(Stored records)
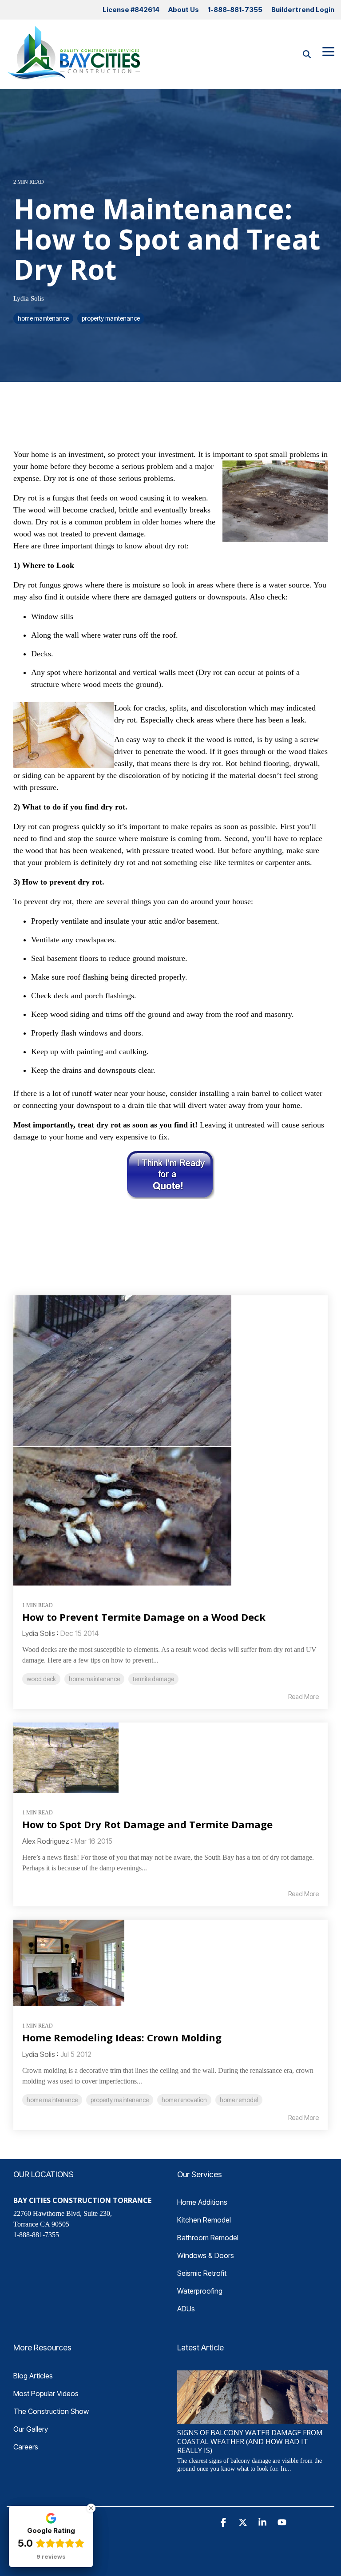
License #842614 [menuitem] (131, 9)
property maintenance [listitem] (120, 2100)
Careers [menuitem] (25, 2446)
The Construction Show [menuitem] (51, 2411)
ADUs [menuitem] (186, 2308)
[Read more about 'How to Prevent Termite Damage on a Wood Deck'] (170, 1440)
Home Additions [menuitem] (202, 2202)
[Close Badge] (91, 2508)
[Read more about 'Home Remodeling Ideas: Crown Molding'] (170, 1963)
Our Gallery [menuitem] (30, 2429)
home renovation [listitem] (184, 2100)
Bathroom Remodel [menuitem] (207, 2237)
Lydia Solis (28, 298)
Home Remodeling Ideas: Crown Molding (122, 2037)
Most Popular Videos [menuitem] (46, 2393)
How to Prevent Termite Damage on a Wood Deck (144, 1616)
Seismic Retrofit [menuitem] (201, 2273)
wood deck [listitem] (41, 1679)
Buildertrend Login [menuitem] (302, 9)
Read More (303, 1696)
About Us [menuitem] (183, 9)
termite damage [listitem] (153, 1679)
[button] (328, 51)
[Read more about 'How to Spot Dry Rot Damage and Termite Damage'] (170, 1758)
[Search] (307, 54)
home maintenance (43, 318)
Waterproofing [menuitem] (199, 2290)
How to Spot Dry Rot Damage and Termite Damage (147, 1824)
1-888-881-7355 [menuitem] (235, 9)
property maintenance (111, 318)
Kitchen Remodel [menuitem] (204, 2219)
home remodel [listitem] (239, 2100)
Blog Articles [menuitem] (33, 2375)
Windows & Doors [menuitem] (205, 2255)
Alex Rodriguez (45, 1841)
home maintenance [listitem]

**Your task**. Repeat the data in full, exactly as it stands, but drop every picture.

**Answer to this problem**.
License #842614 [menuitem] (131, 9)
property maintenance [listitem] (120, 2100)
Careers [menuitem] (25, 2446)
The Construction Show [menuitem] (51, 2411)
ADUs [menuitem] (186, 2308)
[Read more about 'How to Prevent Termite Damage on a Wood Deck'] (170, 1440)
Home Additions [menuitem] (202, 2202)
[Close Badge] (91, 2508)
[Read more about 'Home Remodeling Ideas: Crown Molding'] (170, 1963)
Our Gallery [menuitem] (30, 2429)
home renovation [listitem] (184, 2100)
Bathroom Remodel [menuitem] (207, 2237)
Lydia Solis (28, 298)
Home Remodeling Ideas: Crown Molding (122, 2037)
Most Popular Videos [menuitem] (46, 2393)
How to Prevent Termite Damage on a Wood Deck (144, 1616)
Seismic Retrofit [menuitem] (201, 2273)
wood deck [listitem] (41, 1679)
Buildertrend Login [menuitem] (302, 9)
Read More (303, 1696)
About Us [menuitem] (183, 9)
termite damage [listitem] (153, 1679)
[button] (328, 51)
[Read more about 'How to Spot Dry Rot Damage and Termite Damage'] (170, 1758)
[Search] (307, 54)
home maintenance (43, 318)
Waterproofing [menuitem] (199, 2290)
How to Spot Dry Rot Damage and Termite Damage (147, 1824)
1-888-881-7355 [menuitem] (235, 9)
property maintenance (111, 318)
Kitchen Remodel [menuitem] (204, 2219)
home remodel [listitem] (239, 2100)
Blog Articles [menuitem] (33, 2375)
Windows & Doors [menuitem] (205, 2255)
Alex Rodriguez (45, 1841)
home maintenance [listitem]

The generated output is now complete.